» AIM OF THE EXERCISE
When you reach the line that contains "Task: Click the green" in the data below, start reproducing lines exactly, and stop after the line that contains "Select the music".

» PROVIDED RECORDS
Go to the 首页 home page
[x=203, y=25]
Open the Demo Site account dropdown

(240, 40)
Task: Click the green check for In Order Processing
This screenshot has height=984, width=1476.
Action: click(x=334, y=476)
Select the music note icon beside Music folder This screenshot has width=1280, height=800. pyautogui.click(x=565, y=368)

...

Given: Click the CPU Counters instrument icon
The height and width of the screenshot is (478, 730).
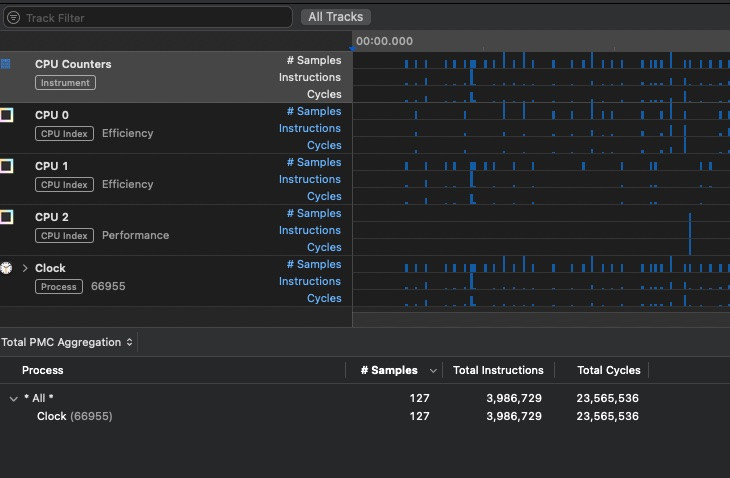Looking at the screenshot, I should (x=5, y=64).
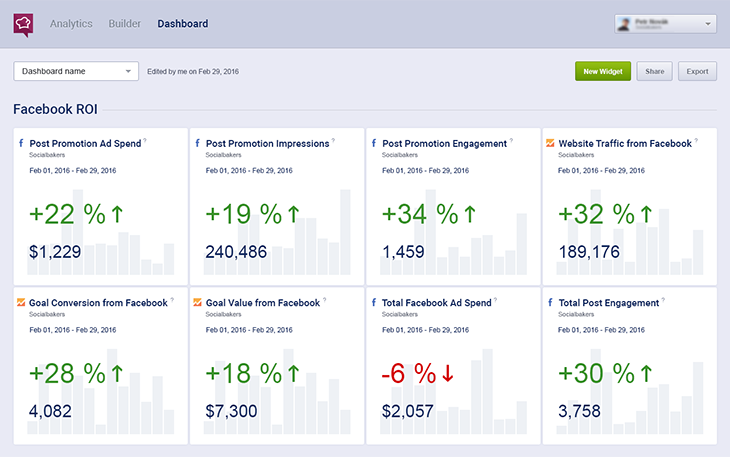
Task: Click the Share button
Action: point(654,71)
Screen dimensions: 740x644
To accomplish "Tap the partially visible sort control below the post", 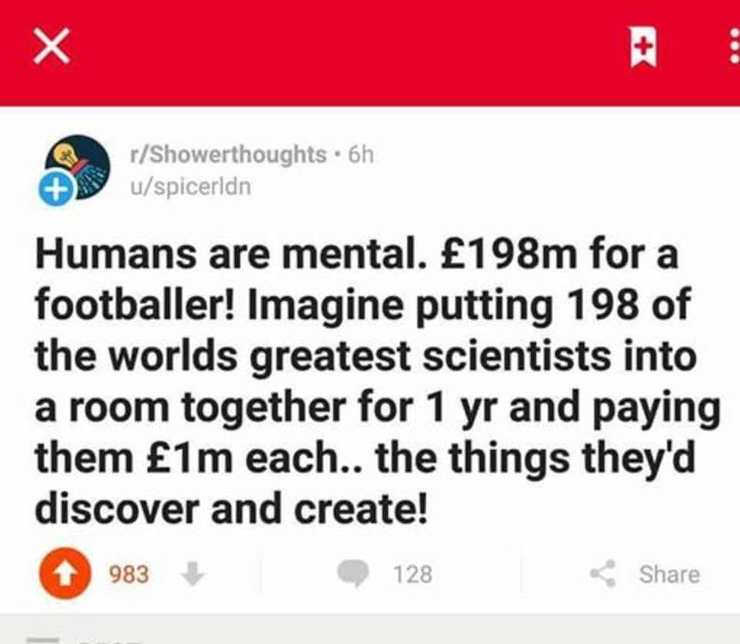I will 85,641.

» WRITTEN ANSWER
Task: Click the green check for In Order Processing
This screenshot has height=984, width=1476.
Action: click(x=334, y=476)
Select the music note icon beside Music folder This screenshot has width=1280, height=800. pyautogui.click(x=565, y=368)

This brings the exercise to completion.